LO PSICOLOGO, UN'ESIGENZA

"Ho riflettuto a lungo se affidarmi a uno psicologo. Mi dicevo: "Arek ma pensi davvero di non riuscire ad affrontare il tutto da solo?!" Eppure mi sono dovuto ricredere, non ce la facevo. Ho avuto un grosso problema a inizio 2025, non sono stati momenti piacevoli ma non credo fosse depressione.

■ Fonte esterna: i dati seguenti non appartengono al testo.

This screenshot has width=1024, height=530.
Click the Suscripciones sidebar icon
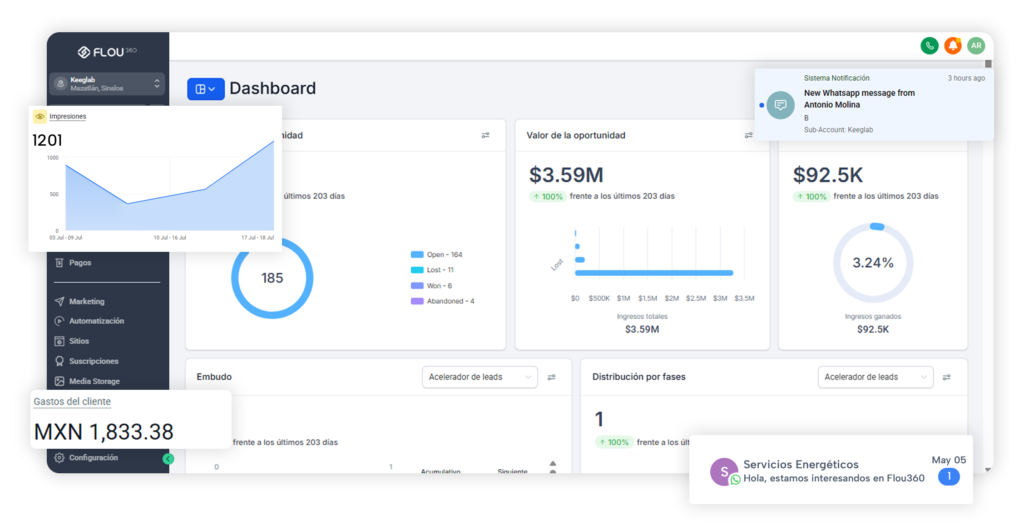[60, 361]
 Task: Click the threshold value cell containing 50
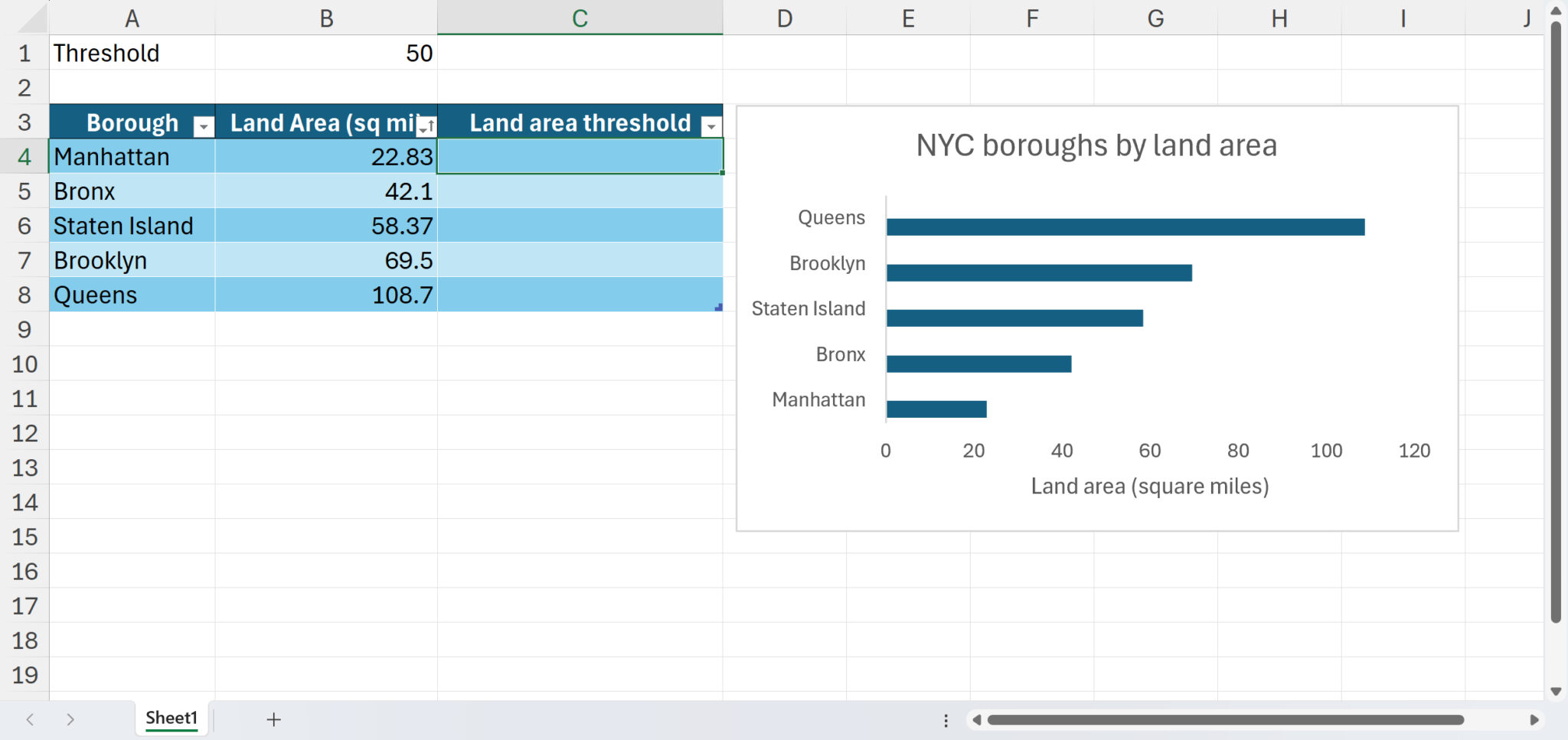click(x=326, y=54)
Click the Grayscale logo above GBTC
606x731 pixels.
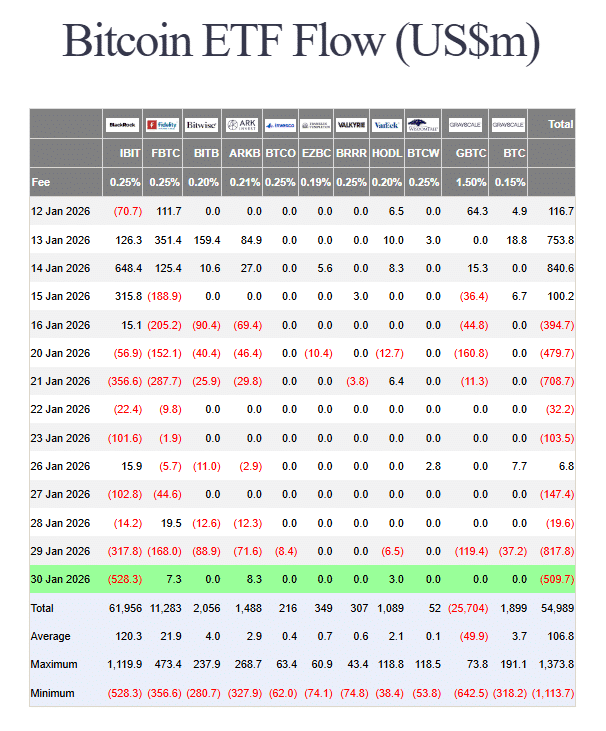click(468, 125)

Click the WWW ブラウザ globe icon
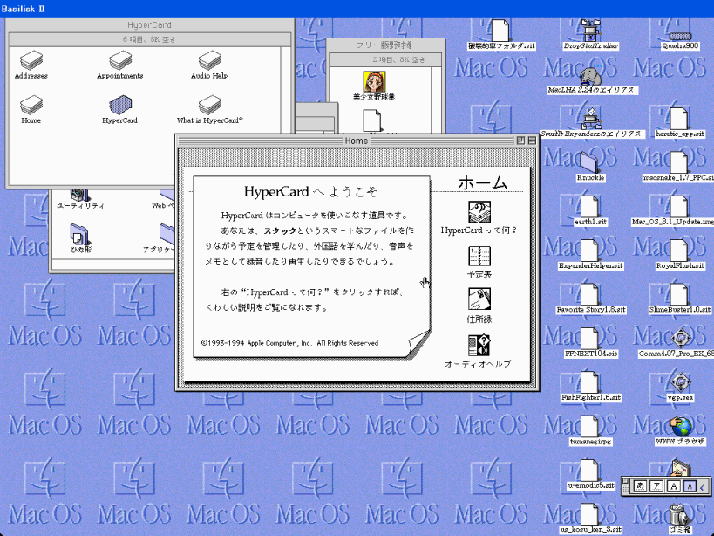tap(680, 428)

Avevo toccato il fondo, un tempo il calcio era la mia via di fuga. All'improvviso mi capitava di andare in palestra, allenarmi e scoppiare a piangere. Era la prima volta che mi succedeva una cosa del genere. Mi è capitato più volte di dover interrompere l'allenamento e andare a sfogarmi in bagno a piangere".

I SOLDI NON SONO TUTTO

"E' stato un periodo emotivamente duro. Poi sono arrivate le lacrime di gioia quando sono tornato in campo poco prima del Mondiale per Club. Una cosa l'ho imparata: i soldi non fanno la felicità. Avevo guadagnato tanto, ma ero infelice"

DUBBI SUL FUTURO

Il futuro di Milik è lontano dalla Juventus, la sua prossima squadra potrebbe essere il Gornik Zabrze, dove tutto è iniziato: "Provo simpatia per il club, sono contento che abbiano vinto la coppa nazionale. Se mi trasferirò lì? Credo sia troppo presto per parlarne".

COMPAGNI ALLA JUVENTUS

"I migliori Di Maria e Pogba, che giocava praticamente su una gamba. Aveva il ginocchio sempre gonfio, ma non ho mai visto nulla del genere. Poi conta anche la dedizione, Pogba di Cristiano Ronaldo mi disse: "Tutti siamo professionisti, ma Cristiano è di un'altra categoria". Conosco calciatori a cui piaceva fare festa e tornare alle 7 del mattino. Io non sono mai stato così".